Is there a connection between school and society? What is the communication that students receive through their school years on the questions of ethics? I avoid the word 'instruction'; in the world that we now inhabit, learning happens in many ways. The role of osmotic and non-verbal injunctions is potent and members of society feel the pressures of these. They carry inner injunctions defining good life ,success and what is called 'normal'.

In recent years the role of individuals in civil society has come in for sharp examination from many angles. Does the individual matter? Does our education prepare us for participation in the upholding of ethical living? Or does it co-opt one helplessly into the role of invalidated bystander, helpless victim, tame and happy upholder of the unethical happenings in small and large measure?
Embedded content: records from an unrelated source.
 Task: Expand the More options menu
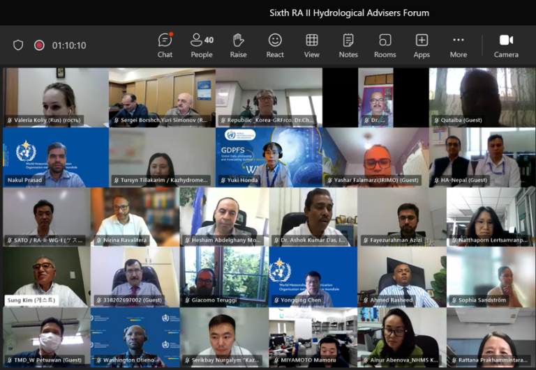[458, 45]
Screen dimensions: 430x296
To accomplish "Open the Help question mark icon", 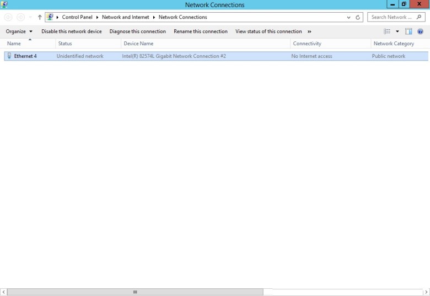I will (x=421, y=31).
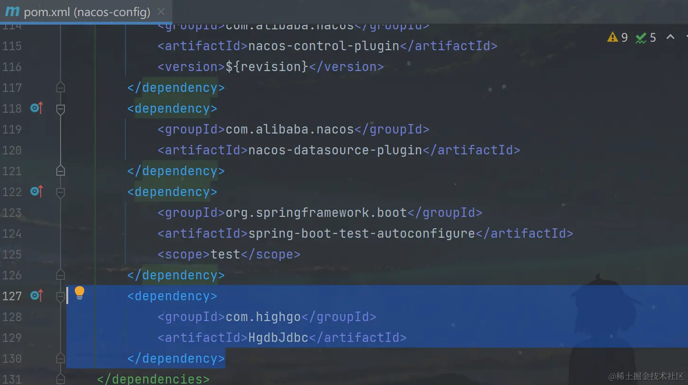Screen dimensions: 688x385
Task: Close the pom.xml (nacos-config) tab
Action: pos(161,12)
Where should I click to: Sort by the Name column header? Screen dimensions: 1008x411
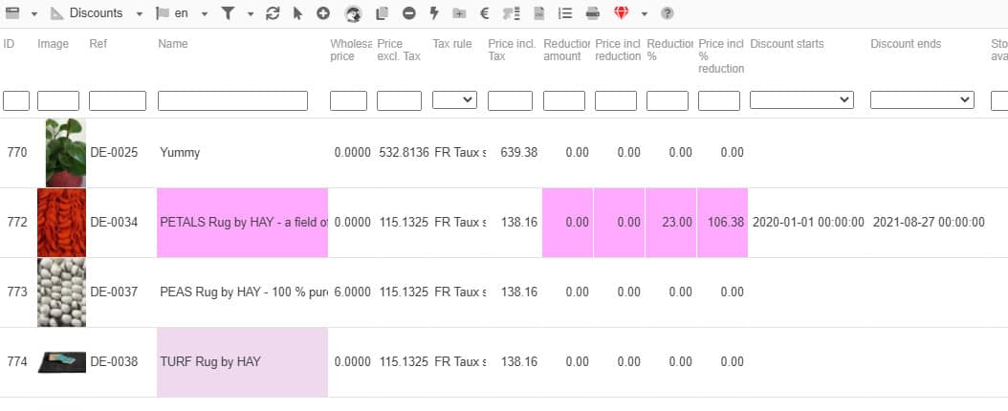pos(173,44)
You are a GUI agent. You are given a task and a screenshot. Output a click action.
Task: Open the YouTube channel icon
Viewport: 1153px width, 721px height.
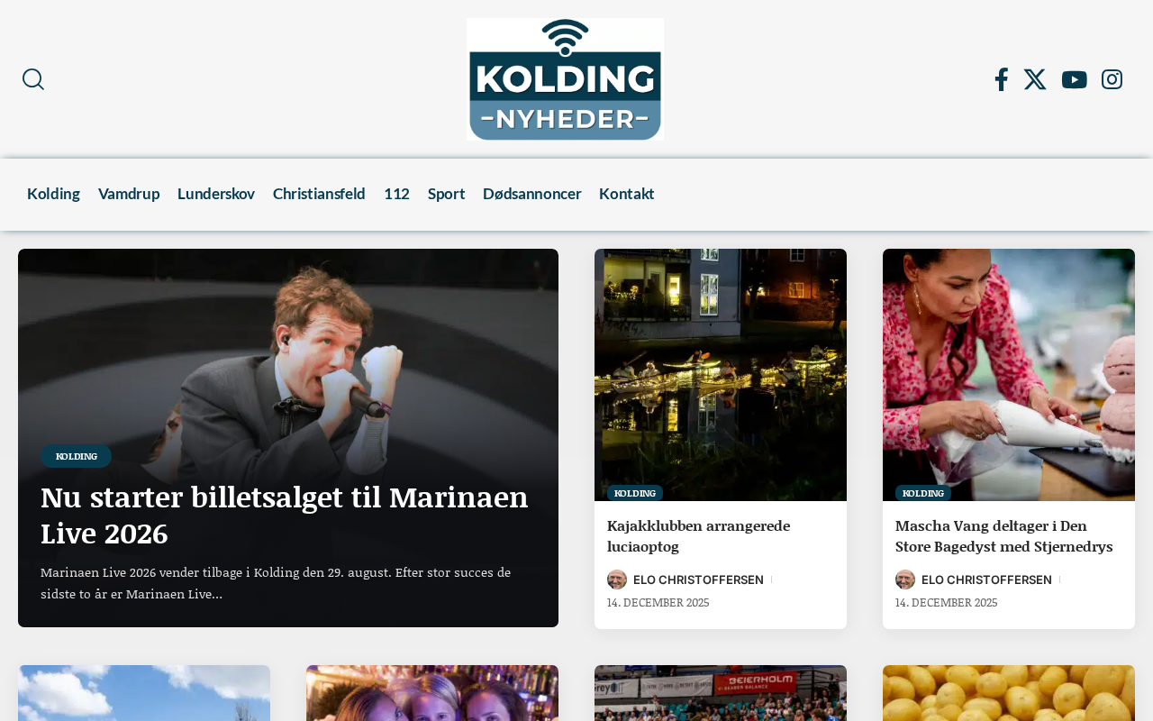pos(1074,79)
In this context, I have heard students utter powerful words, authentic words. Many conversations have been deeply insightful, and leave fond memories of the students. Their words have been beacons and hold a timeless quality. In this article I share some of these, but I hasten to say that the constructions are mine and the meanings drawn also mine. Students often utter deep things and then move on to other things. Once someone asked me,'What is the strength of the school where you work?' I replied after a pause, 'Conversation!' The visitor persisted, with that tolerant look reserved for those who are a little slow, 'I mean, how many students doyou have?' I said, 'Oh that! 350, hardly a number in India today. We are not so much a school, more a laboratory.'

Difficult situations

I saw a popular Tamil film some days ago—Vettaikaran, the hunter. The villain is a law unto himself and manipulates the police and all other institutions to satisfy his desires. Fear is his weapon. The hero learns this and then uses the same to overcome the villain. Co-opting is an important process. One may find oneself co-opted into positions that one does not endorse.
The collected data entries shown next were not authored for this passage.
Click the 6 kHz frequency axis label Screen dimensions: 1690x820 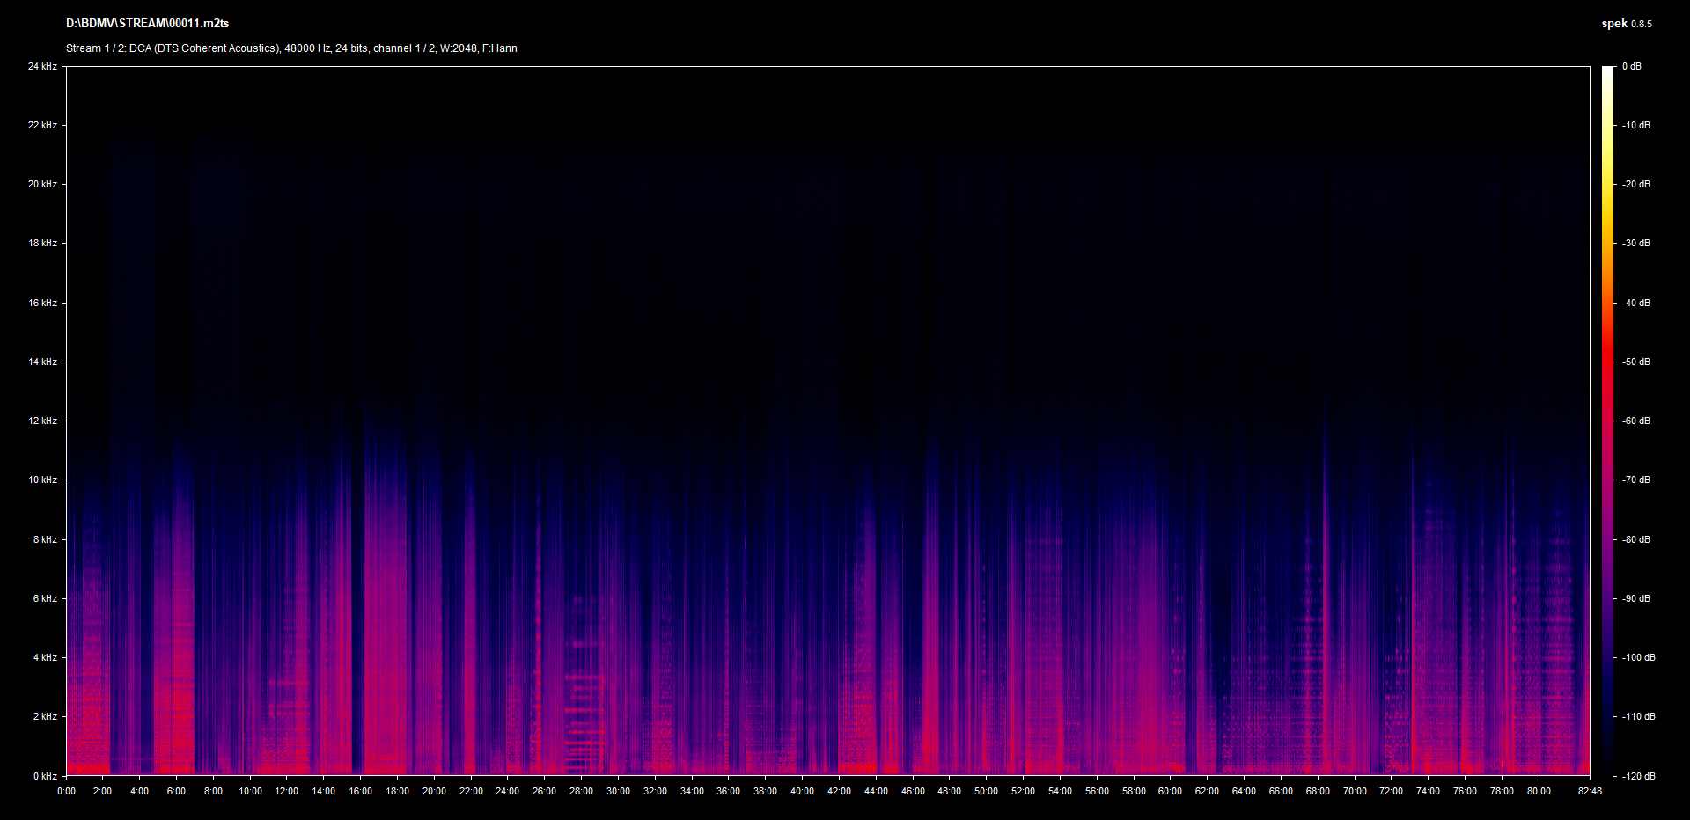[x=45, y=598]
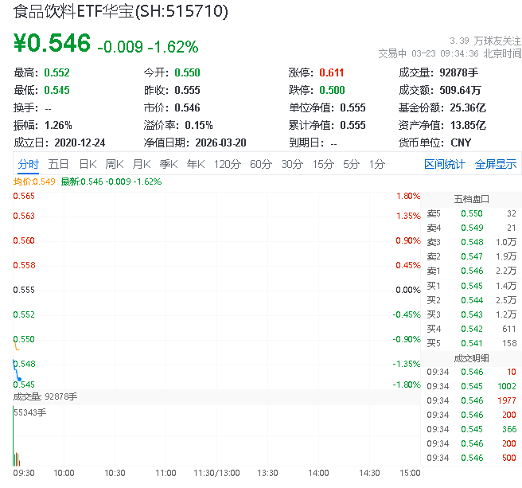
Task: Click the 成交明细 section header
Action: click(471, 357)
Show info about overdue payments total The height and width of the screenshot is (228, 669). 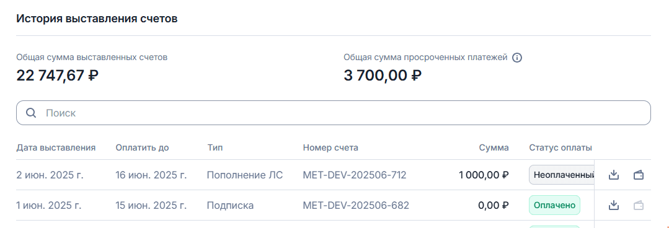click(x=516, y=58)
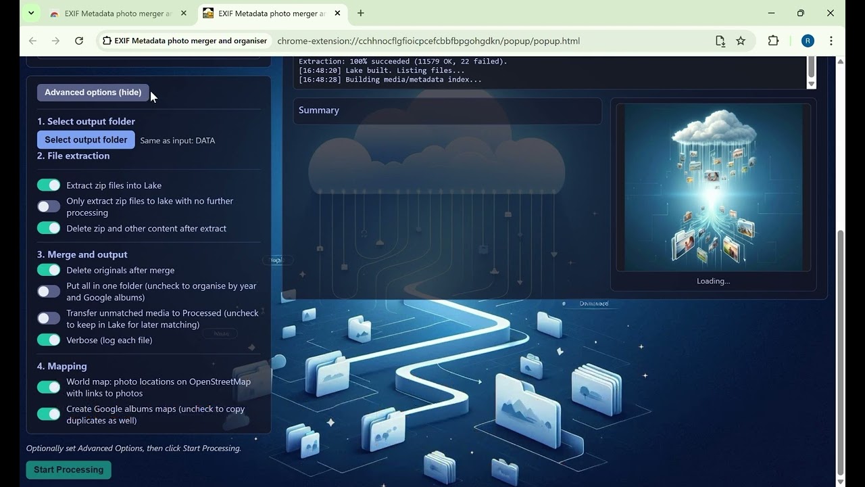Bookmark this page with star icon
The width and height of the screenshot is (865, 487).
click(741, 41)
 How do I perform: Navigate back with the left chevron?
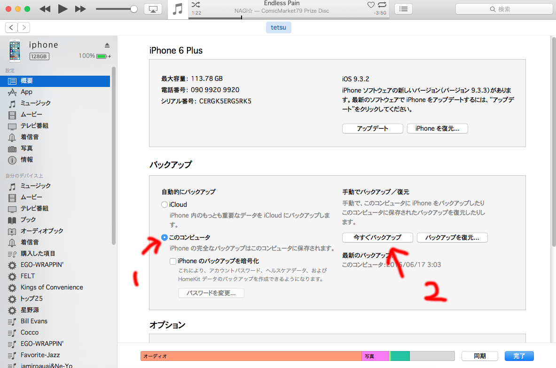pos(12,28)
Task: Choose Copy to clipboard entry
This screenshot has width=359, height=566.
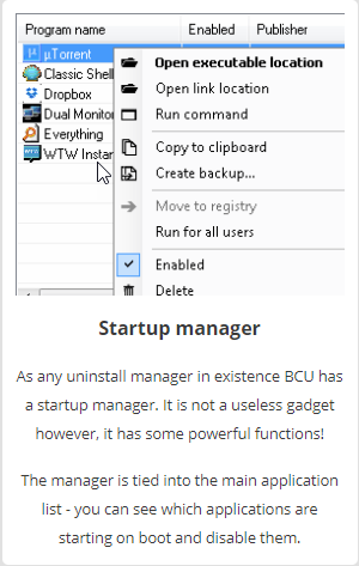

Nothing brought the role of co-opting more starkly to me than an episode in school that happened about ten years ago. Two students in class 11 had developed bad blood between them. Not uncommon. They came to the edge of a fight. Not uncommon. Some posturing and threats followed. Girls and the loyalty of the older students kicked into the debate. The students decided to'have it out' outside school. They knew that this would not be acceptable in school—teachers would intervene. So they both brought 'friends' in support, to 'settle scores' on Independence Day after the sports events that were held at school. We were lucky that the matter did not progress as planned, thanks to an alert watchman, a last-minute phone call by a parent and the important fact that the students were open to the voice of the Principal. Nevertheless, this shocked us all.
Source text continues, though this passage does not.